VMWare snapshots are EVIL!

langenoirlangenoir Member Posts: 82 ■■■□□□□□□□
If you were a VMWare admin at a company where you thought people don’t really get how to engineer/admin virtualized environments what would you think of this?

I am trying to get monitoring set up in the main ticket system so that users cannot abuse snapshots by letting them linger for more than 48 hours and avoid snapshot nesting. So I point out the dangers users abusing snapshots and the second level manager asks if there is a way to monitor the snapshot in our main ticketing system.
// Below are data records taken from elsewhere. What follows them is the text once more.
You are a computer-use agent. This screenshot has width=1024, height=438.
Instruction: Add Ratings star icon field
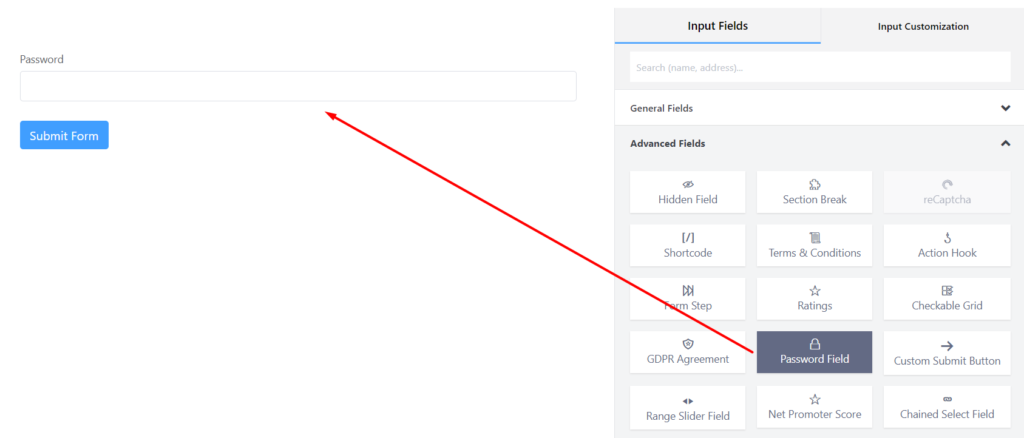pyautogui.click(x=814, y=291)

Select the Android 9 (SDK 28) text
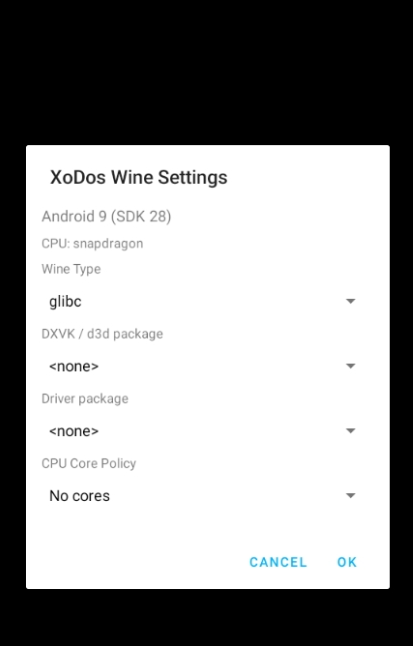(106, 216)
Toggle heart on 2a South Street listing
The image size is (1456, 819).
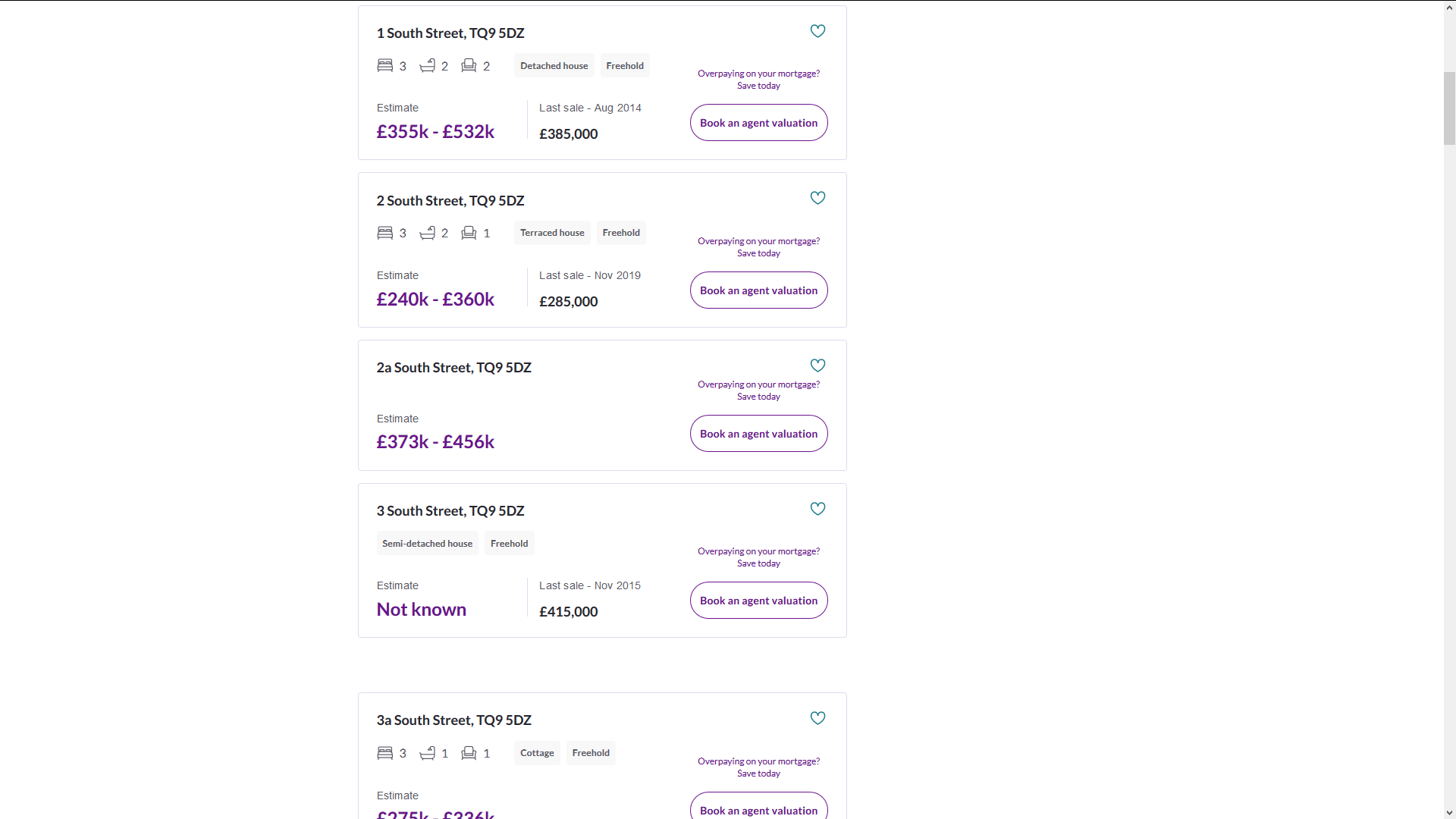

And this is the response from two of the first level mangers:

Manager1
“In my opinion, snapshots are evil and should be avoided at all cost. at best they should be treated as a secondary safetynet behind a clone, or veeam backup. They degrade the performance of disk IO, and we've seen it cause problems time and time again in production since we started using ESX.”

Manager 2
“not to mention the fact that going back to a snapshot on machines that are member of the domain is problematic - like the machine not being able to communicate with the domain and needing to be rebuilt anyway.”

Keep in mind that most of our guests are using VAS on RHEL to integrate into AD, what would you think of their response?

I know what I think, I also know that I’m biased. So, I’m just wondering how unbiased admins would view those statements.

Comments

  • scaredoftestsscaredoftests Mod Posts: 2,780 Mod
    How in the world can they be evil? They have saved my arse many a time when a patch or upgrade went haywire.
    Never let your fear decide your fate....
  • scott28ttscott28tt Member Posts: 686 ■■■■■□□□□□
    They do have their uses - upgrades and patching, test & dev, leveraged by backup/replication tools...

    But - they're not a substitute for backups, and need to be used by people who know what they are, know what they do, and who know the benefits and risks.
    VCP2 / VCP3 / VCP4 / VCP5 / VCAP4-DCA / VCI / vExpert 2010-2012
    Blog - http://vmwaretraining.blogspot.com
    Twitter - http://twitter.com/vmtraining
    Email - vmtraining.blog@gmail.com
  • scaredoftestsscaredoftests Mod Posts: 2,780 Mod
    Of course not a substitute for backups (unless you have Backup Exec 2012)..kidding..kidding
    Never let your fear decide your fate....
  • langenoirlangenoir Member Posts: 82 ■■■□□□□□□□
    We have Veeam backing up locally and replicating to offsite. So two locations there.
  • DevilWAHDevilWAH Member Posts: 2,997 ■■■■■■■■□□
    Snapshots have there place, but they are not backup tools!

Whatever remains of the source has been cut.